**YOUR INSTRUCTIONS:**
Locate the string "Switch" in the listing below. Copy every line where it is found.

• • • • •

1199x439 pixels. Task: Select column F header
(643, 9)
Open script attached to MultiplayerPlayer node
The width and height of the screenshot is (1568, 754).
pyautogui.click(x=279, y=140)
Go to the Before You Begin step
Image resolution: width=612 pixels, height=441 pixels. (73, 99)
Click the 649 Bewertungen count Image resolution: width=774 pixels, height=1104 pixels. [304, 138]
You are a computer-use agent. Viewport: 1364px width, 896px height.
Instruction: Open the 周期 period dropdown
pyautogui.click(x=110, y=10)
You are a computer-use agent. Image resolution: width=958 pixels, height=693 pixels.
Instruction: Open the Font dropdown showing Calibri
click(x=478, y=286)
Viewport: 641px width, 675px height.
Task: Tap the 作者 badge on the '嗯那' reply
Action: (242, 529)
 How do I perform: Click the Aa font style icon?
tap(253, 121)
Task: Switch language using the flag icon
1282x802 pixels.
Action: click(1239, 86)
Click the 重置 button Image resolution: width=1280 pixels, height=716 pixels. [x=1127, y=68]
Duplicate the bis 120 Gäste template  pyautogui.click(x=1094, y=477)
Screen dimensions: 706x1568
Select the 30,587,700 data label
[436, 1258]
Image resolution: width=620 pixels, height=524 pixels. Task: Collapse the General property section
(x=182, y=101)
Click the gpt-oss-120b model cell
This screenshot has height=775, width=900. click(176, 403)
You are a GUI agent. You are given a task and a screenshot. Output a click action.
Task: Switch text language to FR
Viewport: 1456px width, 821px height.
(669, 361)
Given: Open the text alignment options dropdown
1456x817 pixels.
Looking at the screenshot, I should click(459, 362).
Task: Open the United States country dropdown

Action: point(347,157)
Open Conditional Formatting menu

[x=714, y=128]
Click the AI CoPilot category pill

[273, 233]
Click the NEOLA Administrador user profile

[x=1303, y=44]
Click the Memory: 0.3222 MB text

• • • • •

**EXERCISE OUTPUT:**
Task: Switch language using the flag icon
Task: Switch text language to FR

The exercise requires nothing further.